Rent vs buy a $600k house
Over 30 years, buying a $600k home comes out about $342,364 ahead — comparing buying (20% down, $120,000) against renting at $3,000/month and investing the down payment plus any monthly savings. Both paths start with the same money; the difference is where it goes.
Net worth over time: rent vs buy
Both start at age 30 with enough for the $120,000 down payment. The renter invests it (and any monthly difference) at 7%; the buyer puts it into a $600k home appreciating 3%/yr with a 30-year mortgage. In today's dollars:
| Age | Rent & invest | Buy |
|---|---|---|
| 30 | $152,295 | $149,092 |
| 35 | $358,765 | $391,856 |
| 40 | $607,949 | $682,761 |
| 45 | $908,368 | $1,031,673 |
| 50 | $1,270,918 | $1,451,074 |
| 55 | $1,708,762 | $1,955,999 |
| 60 | $2,237,811 | $2,580,175 |
What actually drives the answer
Rent vs buy is rarely about "throwing money away on rent." It hinges on a handful of levers this projection captures:
- Price-to-rent ratio. Here a $600k home is compared to $3,000/month rent. Where rent is cheap relative to prices, renting-and-investing can win; where buying is cheap relative to rent, owning pulls ahead.
- How long you stay. Buying carries big upfront costs (down payment, closing) that take years to earn back. The crossover in this scenario is around age 31. Move sooner and renting often wins.
- The invested difference. Renting only wins if you actually invest the down payment and monthly savings — not spend them. This model assumes you do.
Assumptions: 20% down, 6.5% mortgage, 30-yr term, 3% home appreciation, 1.1% property tax, 7% investment return, 3% inflation, single filer, no-income-tax state. Your local prices, rent, and how long you'll stay change the answer — model yours in the calculator.
Let the price-to-rent ratio frame the decision
When a home costs more, the most clarifying number is often the price-to-rent ratio — the purchase price divided by a full year's rent for a comparable place. A high ratio means buying is expensive relative to renting the same home, which tilts the math toward renting; a low ratio tilts it toward owning. Pricier houses in costly markets frequently carry high ratios, and that is worth weighing before assuming a bigger purchase is the better deal.
The ratio is a starting frame, not a verdict, because it leaves out a force that pulls the other way over time. A fixed mortgage is an inflation hedge: the principal-and-interest payment is frozen while rents tend to climb year after year, so the longer you stay, the more owning benefits from a payment that stands still.
So the priciest homes reward the longest horizons. A high price-to-rent ratio argues for renting when the stay is short, while a long, settled tenure lets a frozen mortgage and rising rents gradually flip the advantage toward owning.
Common questions
Is it better to rent or buy a $600k house?
Over 30 years in this projection, buying comes out about $342,364 ahead — buying ends around $2,580,175 vs renting-and-investing around $2,237,811. It flips based on how long you stay, local price-to-rent, and whether you actually invest the difference.
How much do you need to buy a $600k house?
A 20% down payment is about $120,000, plus closing costs.
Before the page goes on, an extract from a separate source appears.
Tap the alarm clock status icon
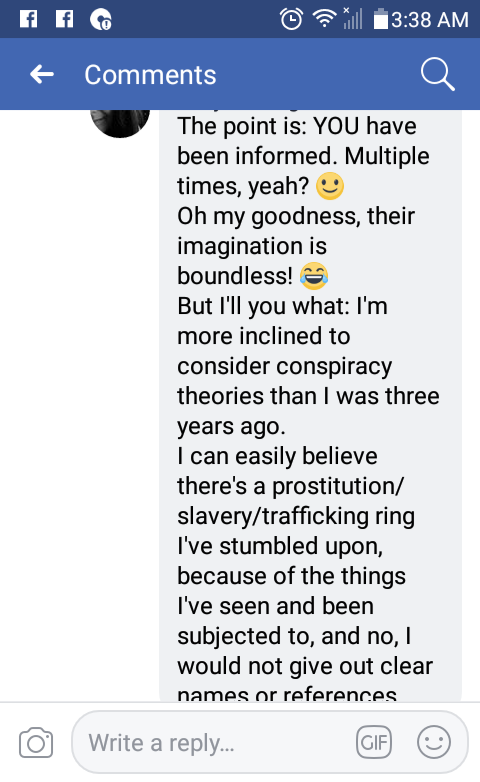Image resolution: width=480 pixels, height=782 pixels. (x=291, y=19)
Less than 20% down usually adds PMI. Renting frees that cash to invest instead — which is the core of the trade-off.
Does renting really mean throwing money away?
No. Rent buys housing without the costs of ownership (property tax, maintenance, transaction costs), and the down payment can be invested. Buying builds equity but ties up cash and assumes appreciation. Neither is automatically "throwing money away."